[Records drawn from a dataset]
_ _ _

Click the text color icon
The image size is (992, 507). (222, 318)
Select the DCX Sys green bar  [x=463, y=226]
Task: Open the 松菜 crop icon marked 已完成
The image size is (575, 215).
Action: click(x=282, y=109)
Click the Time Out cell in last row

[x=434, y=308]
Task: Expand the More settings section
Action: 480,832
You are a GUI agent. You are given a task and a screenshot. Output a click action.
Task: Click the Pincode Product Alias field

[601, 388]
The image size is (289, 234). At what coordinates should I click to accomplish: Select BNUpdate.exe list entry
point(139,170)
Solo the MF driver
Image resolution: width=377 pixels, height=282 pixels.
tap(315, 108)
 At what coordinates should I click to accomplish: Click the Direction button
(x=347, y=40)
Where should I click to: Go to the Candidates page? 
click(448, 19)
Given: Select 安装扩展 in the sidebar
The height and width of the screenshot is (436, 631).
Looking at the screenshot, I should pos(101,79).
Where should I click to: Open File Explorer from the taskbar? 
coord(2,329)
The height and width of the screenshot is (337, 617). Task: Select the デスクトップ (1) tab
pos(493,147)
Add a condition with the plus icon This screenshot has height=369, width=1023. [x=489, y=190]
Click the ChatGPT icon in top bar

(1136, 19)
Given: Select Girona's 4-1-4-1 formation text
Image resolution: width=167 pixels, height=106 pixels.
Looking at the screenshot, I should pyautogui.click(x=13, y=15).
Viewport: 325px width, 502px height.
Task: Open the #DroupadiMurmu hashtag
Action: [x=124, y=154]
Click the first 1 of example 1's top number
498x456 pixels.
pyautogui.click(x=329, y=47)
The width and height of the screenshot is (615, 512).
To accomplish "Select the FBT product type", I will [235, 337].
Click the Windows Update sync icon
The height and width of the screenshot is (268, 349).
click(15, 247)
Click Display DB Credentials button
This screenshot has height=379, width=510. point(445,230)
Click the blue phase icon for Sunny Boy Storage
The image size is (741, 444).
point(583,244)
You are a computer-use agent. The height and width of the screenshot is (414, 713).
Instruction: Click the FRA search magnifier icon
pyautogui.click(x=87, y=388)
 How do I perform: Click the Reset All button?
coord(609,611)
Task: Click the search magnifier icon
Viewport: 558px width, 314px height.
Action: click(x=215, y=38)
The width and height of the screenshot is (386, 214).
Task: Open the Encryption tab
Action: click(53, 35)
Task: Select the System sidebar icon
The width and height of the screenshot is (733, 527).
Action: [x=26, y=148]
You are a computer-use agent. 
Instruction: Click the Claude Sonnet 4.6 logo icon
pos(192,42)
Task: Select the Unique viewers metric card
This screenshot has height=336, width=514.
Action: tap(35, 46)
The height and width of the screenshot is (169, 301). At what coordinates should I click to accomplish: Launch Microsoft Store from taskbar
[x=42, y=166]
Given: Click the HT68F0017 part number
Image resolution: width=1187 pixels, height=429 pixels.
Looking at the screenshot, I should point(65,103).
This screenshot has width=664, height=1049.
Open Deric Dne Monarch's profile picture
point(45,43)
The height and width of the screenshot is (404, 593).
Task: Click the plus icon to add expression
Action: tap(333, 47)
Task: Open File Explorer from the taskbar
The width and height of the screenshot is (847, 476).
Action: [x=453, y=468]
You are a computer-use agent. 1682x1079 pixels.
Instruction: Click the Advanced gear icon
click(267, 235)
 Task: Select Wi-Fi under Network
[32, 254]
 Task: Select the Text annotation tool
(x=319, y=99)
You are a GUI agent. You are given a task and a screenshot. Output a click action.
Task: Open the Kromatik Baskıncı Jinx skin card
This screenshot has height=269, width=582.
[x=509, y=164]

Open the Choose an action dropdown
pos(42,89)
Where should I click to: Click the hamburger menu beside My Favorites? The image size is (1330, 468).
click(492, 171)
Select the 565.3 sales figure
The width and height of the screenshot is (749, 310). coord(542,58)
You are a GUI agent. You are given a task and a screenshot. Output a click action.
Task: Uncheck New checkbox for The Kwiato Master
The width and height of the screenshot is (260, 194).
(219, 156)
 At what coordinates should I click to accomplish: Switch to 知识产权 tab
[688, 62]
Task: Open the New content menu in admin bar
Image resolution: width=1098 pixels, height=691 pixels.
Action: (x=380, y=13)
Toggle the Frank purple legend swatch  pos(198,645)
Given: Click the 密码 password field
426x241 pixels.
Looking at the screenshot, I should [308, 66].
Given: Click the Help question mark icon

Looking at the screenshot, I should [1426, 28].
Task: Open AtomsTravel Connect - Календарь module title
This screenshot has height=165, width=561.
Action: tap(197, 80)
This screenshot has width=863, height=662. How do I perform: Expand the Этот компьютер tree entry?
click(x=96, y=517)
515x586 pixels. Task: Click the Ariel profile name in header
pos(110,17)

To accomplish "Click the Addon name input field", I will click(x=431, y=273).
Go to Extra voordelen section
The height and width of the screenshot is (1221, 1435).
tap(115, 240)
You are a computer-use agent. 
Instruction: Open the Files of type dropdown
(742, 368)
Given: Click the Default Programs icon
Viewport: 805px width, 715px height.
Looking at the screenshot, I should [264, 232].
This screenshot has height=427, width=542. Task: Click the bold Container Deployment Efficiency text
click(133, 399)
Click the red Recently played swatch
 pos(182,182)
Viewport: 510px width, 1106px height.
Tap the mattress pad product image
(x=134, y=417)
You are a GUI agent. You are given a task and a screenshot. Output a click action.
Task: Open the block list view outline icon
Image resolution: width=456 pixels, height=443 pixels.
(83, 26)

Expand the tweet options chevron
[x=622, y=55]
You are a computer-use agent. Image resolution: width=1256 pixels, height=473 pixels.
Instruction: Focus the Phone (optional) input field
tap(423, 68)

_ _ _

Taking the lines above, repeat exactly those from the line that contains "Task: Open the Kromatik" through the line that contains "Task: Open the block list view outline icon", and both of those lines as well. Include nothing else.

-- Answer to the exercise --
Task: Open the Kromatik Baskıncı Jinx skin card
This screenshot has height=269, width=582.
[x=509, y=164]

Open the Choose an action dropdown
pos(42,89)
Where should I click to: Click the hamburger menu beside My Favorites? The image size is (1330, 468).
click(492, 171)
Select the 565.3 sales figure
The width and height of the screenshot is (749, 310). coord(542,58)
You are a GUI agent. You are given a task and a screenshot. Output a click action.
Task: Uncheck New checkbox for The Kwiato Master
The width and height of the screenshot is (260, 194).
(219, 156)
 At what coordinates should I click to accomplish: Switch to 知识产权 tab
[688, 62]
Task: Open the New content menu in admin bar
Image resolution: width=1098 pixels, height=691 pixels.
Action: (x=380, y=13)
Toggle the Frank purple legend swatch  pos(198,645)
Given: Click the 密码 password field
426x241 pixels.
Looking at the screenshot, I should [308, 66].
Given: Click the Help question mark icon

Looking at the screenshot, I should [1426, 28].
Task: Open AtomsTravel Connect - Календарь module title
This screenshot has height=165, width=561.
Action: tap(197, 80)
This screenshot has width=863, height=662. How do I perform: Expand the Этот компьютер tree entry?
click(x=96, y=517)
515x586 pixels. Task: Click the Ariel profile name in header
pos(110,17)

To accomplish "Click the Addon name input field", I will click(x=431, y=273).
Go to Extra voordelen section
The height and width of the screenshot is (1221, 1435).
tap(115, 240)
You are a computer-use agent. 
Instruction: Open the Files of type dropdown
(742, 368)
Given: Click the Default Programs icon
Viewport: 805px width, 715px height.
Looking at the screenshot, I should [264, 232].
This screenshot has height=427, width=542. Task: Click the bold Container Deployment Efficiency text
click(133, 399)
Click the red Recently played swatch
 pos(182,182)
Viewport: 510px width, 1106px height.
Tap the mattress pad product image
(x=134, y=417)
You are a GUI agent. You are given a task and a screenshot. Output a click action.
Task: Open the block list view outline icon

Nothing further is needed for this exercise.